WikiScrapper is ideal for anyone who needs to quickly gather information on a specific topic from Wikipedia. Whether you're a student, researcher, or content creator, this tool saves you time by automating the content extraction process. It eliminates the need to navigate through multiple Wikipedia pages, allowing you to focus on what matters most—using the information.

### Key Features

- **Language Selection:** WikiScrapper supports multiple languages, making it accessible to a global audience. You can select your preferred language from a dropdown list, and the scraper will retrieve content from the corresponding Wikipedia version.

- **Topic Search:** Simply enter the topic you're interested in, and WikiScrapper will fetch the relevant Wikipedia content. The tool scrapes the main content of the article, focusing on headings and paragraphs to provide a clean, readable output.

- **Image Retrieval:** In addition to text, WikiScrapper can fetch images related to your topic from Google Images. This feature is particularly useful for visual content creators who need images that complement their textual data.

- **User-Friendly Interface:** Built with Gradio, WikiScrapper offers an intuitive interface that anyone can use without prior technical knowledge.
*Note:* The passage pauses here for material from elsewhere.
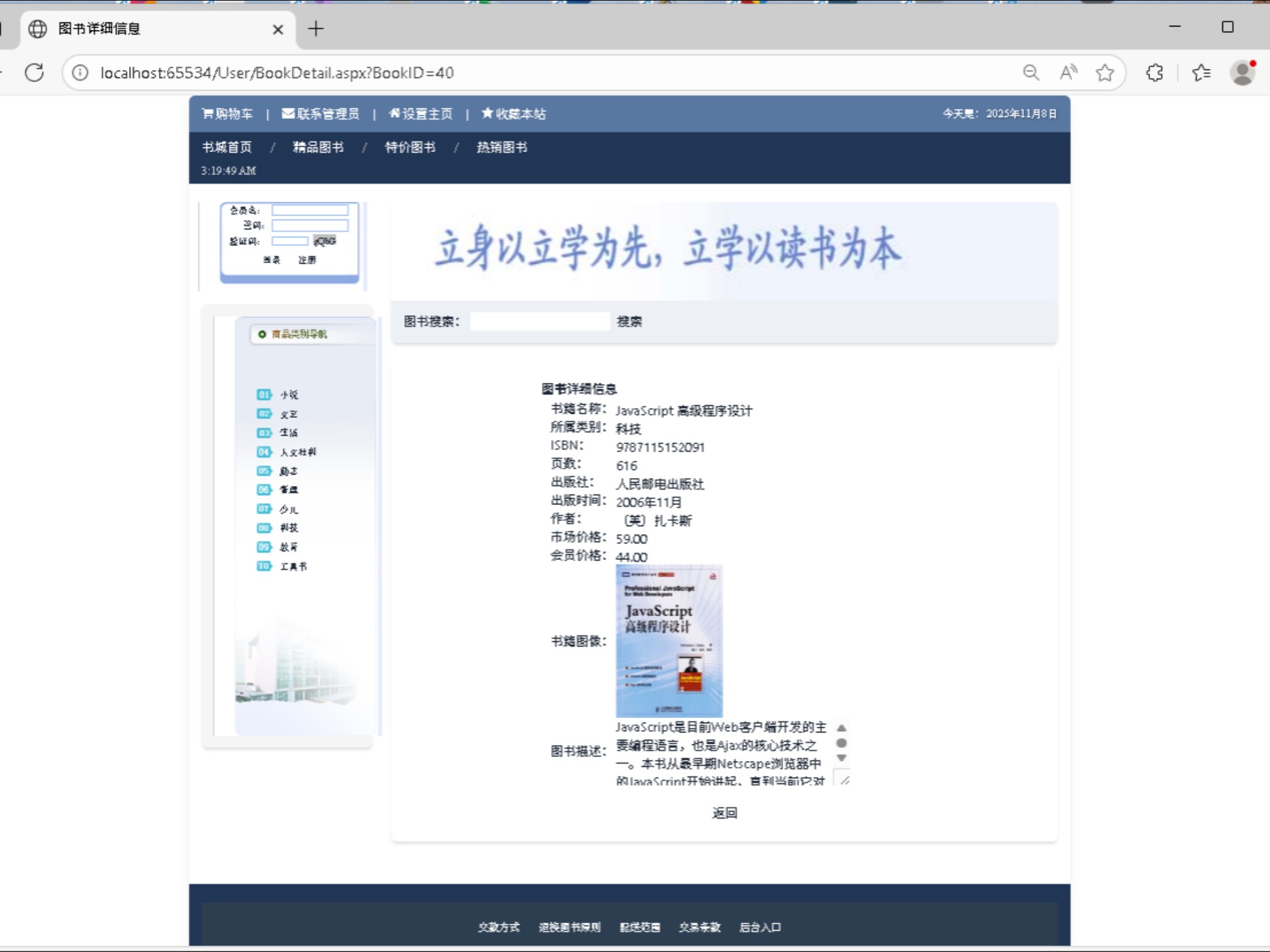
Task: Click the JavaScript book cover image
Action: [x=669, y=641]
The tool's design is minimalistic and easy to navigate, making the scraping process straightforward and efficient.

### How WikiScrapper Works

At its core, WikiScrapper leverages the `requests` library to make HTTP requests and `BeautifulSoup` to parse the HTML content of Wikipedia pages. The tool identifies and extracts relevant content, such as headings and paragraphs, from the main body of the Wikipedia article. For image retrieval, WikiScrapper performs a Google Image search based on the topic and downloads the first relevant image.
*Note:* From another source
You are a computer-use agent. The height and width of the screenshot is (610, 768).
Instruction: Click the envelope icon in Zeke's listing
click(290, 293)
Here’s a brief overview of how WikiScrapper works:

1. **Language Selection:** The tool fetches available languages from Wikipedia’s homepage and displays them in a dropdown list.

2. **Content Scraping:** Upon entering a topic and selecting a language, WikiScrapper constructs the appropriate Wikipedia URL and scrapes the article content. It filters out unnecessary elements, providing you with clean, structured information.
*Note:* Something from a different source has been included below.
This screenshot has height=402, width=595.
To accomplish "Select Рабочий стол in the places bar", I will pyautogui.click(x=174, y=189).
3. **Image Fetching:** The tool conducts a Google Image search for the topic and downloads the first image that meets the criteria, saving it to your local machine.

### Building WikiScrapper: The Technical Side

WikiScrapper is built using the following technologies:

- **Python:** The core language used for scripting and handling web requests.
- **Gradio:** A Python library that allows you to create customizable user interfaces for machine learning models and other applications.
- **BeautifulSoup:** A Python library for parsing HTML and XML documents, used here for extracting text from Wikipedia pages.
- **Requests:** A simple HTTP library for making requests to websites and handling responses.

```
url = f"https://{symbol}.wikipedia.org/wiki/{selected_topic}"
response = requests.get(url)
response.raise_for_status()
soup = BeautifulSoup(response.content, 'html.parser')


search_url = f"https://www.google.com/search?q={query}&tbm=isch"
response = requests.get(search_url)
response.raise_for_status()
soup = BeautifulSoup(response.content, 'html.parser')

```

## Dependencies

| Package | Version | Description |
|----------------|----------|-----------------------------------------------------------------------------|
| `beautifulsoup4` | 4.12.3 | A Python library for parsing HTML and XML documents, providing idiomatic ways of navigating, searching, and modifying the parse tree. |
| `requests` | 2.32.3 | A simple and elegant HTTP library for Python, built for human beings. |
| `gradio` | Latest | A user-friendly Python library for building machine learning and data science web apps. |

## Example

![alt text](assets/image47.png)

### Conclusion

WikiScrapper is a handy tool for anyone who frequently uses Wikipedia for research or content creation. It streamlines the process of gathering information and images, allowing you to focus on analyzing and applying the data. With its multilingual support and user-friendly interface, WikiScrapper is a valuable addition to your digital toolkit.

Give WikiScrapper a try and see how it can simplify your information-gathering process!